From http://watchesinmovies.info/img/f/Double-Team-JCVD01.jpg

Van Damme’s filmography, while not thoroughly cleared through by myself, is far more fascinating than almost of his action star contemporaries that became big in the eighties, working with legendary Asian action directors like Hark and John Woo, able to suddenly star in, and act his heart out within, an abstract meta-film on himself in his home country of Belgium called JCVD (2008), and make utterly insane films like this. It is impossible to take the film seriously, and despite the negative lambasting it still gets now, this film was clearly designed to be as ridiculous as possible. That it has a serious strand to it, of Stavros having a justifiable reason to hate Quinn, fleshed as much as possible in this goofy film by having Rourke act in your film in any role, just adds a peculiar dark edge to a film that is full of elaborate tangents that are completely unexpected every time.
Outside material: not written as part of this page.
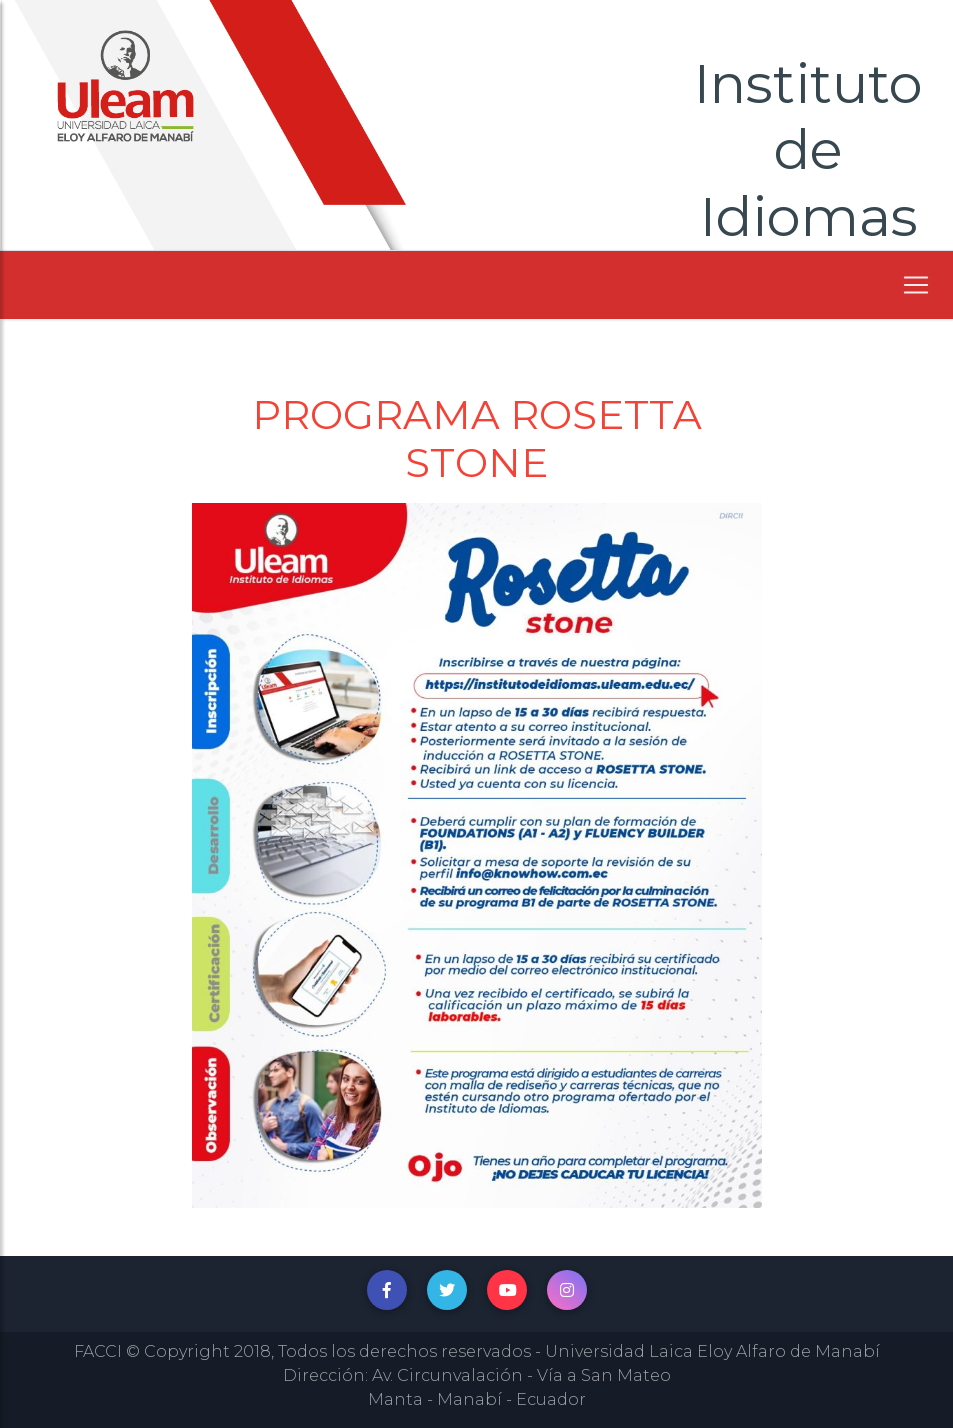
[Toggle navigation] (916, 285)
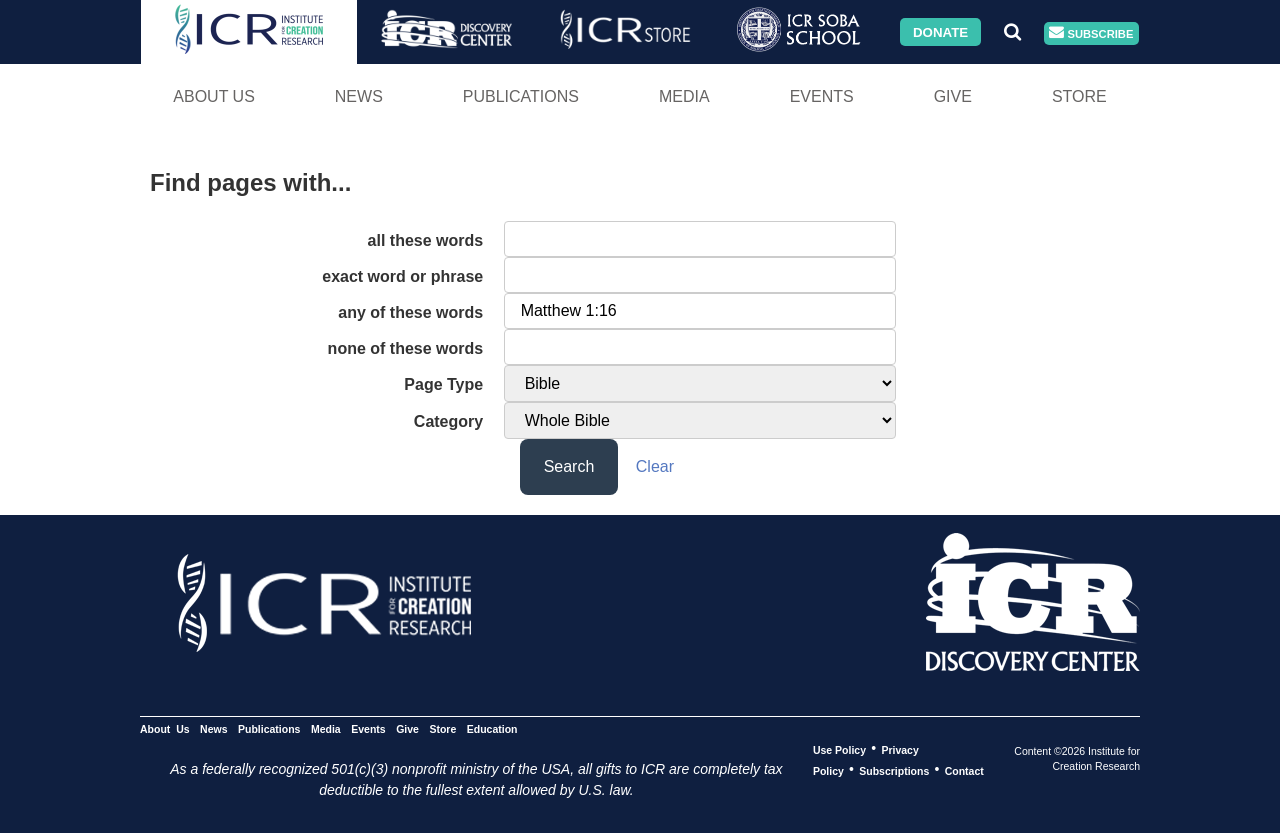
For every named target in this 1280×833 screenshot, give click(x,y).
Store (1079, 96)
The aesthetics of Hong Kong cinema, in its elaborate and complicated set pieces, is brought here with an even more comic book-like logic to everything that takes place.
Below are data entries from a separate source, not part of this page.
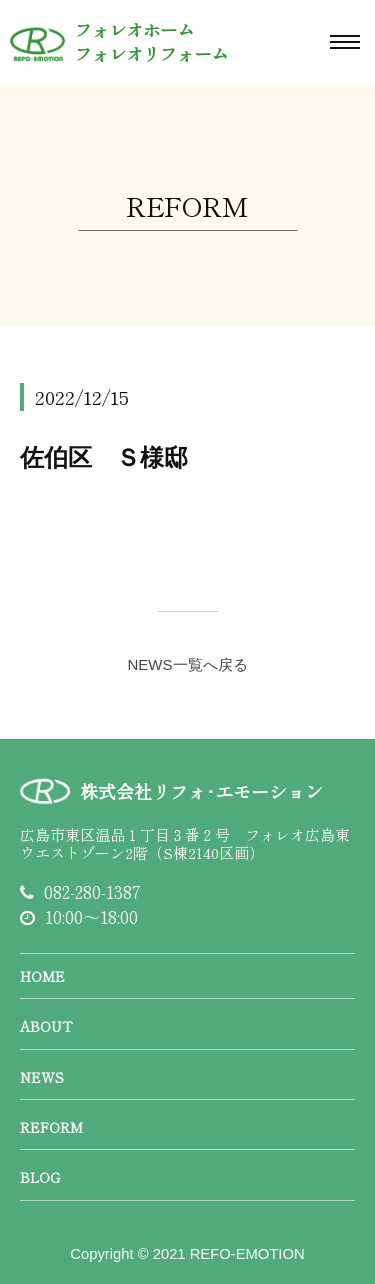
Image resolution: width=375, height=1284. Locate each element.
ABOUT (46, 1026)
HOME (42, 976)
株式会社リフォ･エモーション (201, 791)
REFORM (51, 1127)
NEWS (42, 1077)
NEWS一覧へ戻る (188, 664)
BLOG (40, 1177)
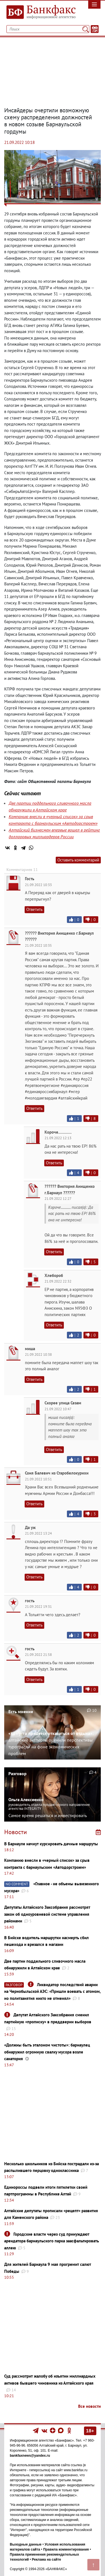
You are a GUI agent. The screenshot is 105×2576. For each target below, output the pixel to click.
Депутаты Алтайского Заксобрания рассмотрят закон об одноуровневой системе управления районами (47, 1914)
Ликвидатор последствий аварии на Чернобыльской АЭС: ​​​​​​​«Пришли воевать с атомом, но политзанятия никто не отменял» (52, 1991)
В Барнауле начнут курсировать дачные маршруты (51, 1843)
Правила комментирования (66, 2549)
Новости (15, 1832)
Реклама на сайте (46, 2559)
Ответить (34, 909)
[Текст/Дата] (95, 29)
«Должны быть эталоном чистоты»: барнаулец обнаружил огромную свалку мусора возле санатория (47, 2051)
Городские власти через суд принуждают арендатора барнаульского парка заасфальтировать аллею (51, 2240)
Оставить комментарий (78, 860)
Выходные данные (25, 2544)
From http://i4.minus.com/iblvPqLdpNYdEX.png

Van Damme does well, and despite being a little lost at first onscreen, Dennis Rodman at least has the visual appearance and charisma to really get into the swing of the film by its later action scenes. Even his puns based on basketball seem to have a cheesy coolness to them that is far from abhorrent. The aspect that makes Double Team work even more and makes its absurdity more distinct is Hark’s direction, very solid and made with great skill, using the camera movements and visual images to heighten the action and the lunacy. Knock Off (1998) would go even further in its experimenting – including a first person of a foot going into a shoe – but it’s easy to tell how talented Hark is even if his films I’ve seen aren’t always the best. I won’t spoil anything in the film as everyone who hasn’t seen it should go into it cold, so that the effects of the abrupt moments stand out more when you see them. It is amazing how tarnished it is even more so for me on this rewatch. It is insane, silly and comedic both intentionally and not, but far from mindless garbage when it has great action and fight scenes, looks great compared to films from the era like Double Dragon (1994) that, while I enjoy wholeheartedly, are a day-glo mess, and is trying as hard as possible to entertain the viewer. There is a sense that, not only was this not viewed within its own bubblegumish context back then, but that even now films like it don’t have the legacies of Rambo: First Blood Part II (1985) and its ilk, and have to deal with an internet culture that is far too hipsterish and ironic to view films like Double Team as sincerely ridiculous, especially when the films that are praised are self mocking or taking themselves too seriously. Thankfully people do love this sort of cinema too, and I won’t take back how much I love this film as well. I won’t call it a guilty pleasure either; I enjoy this film as a well crafted and great piece of cinematic bright coloured cinema.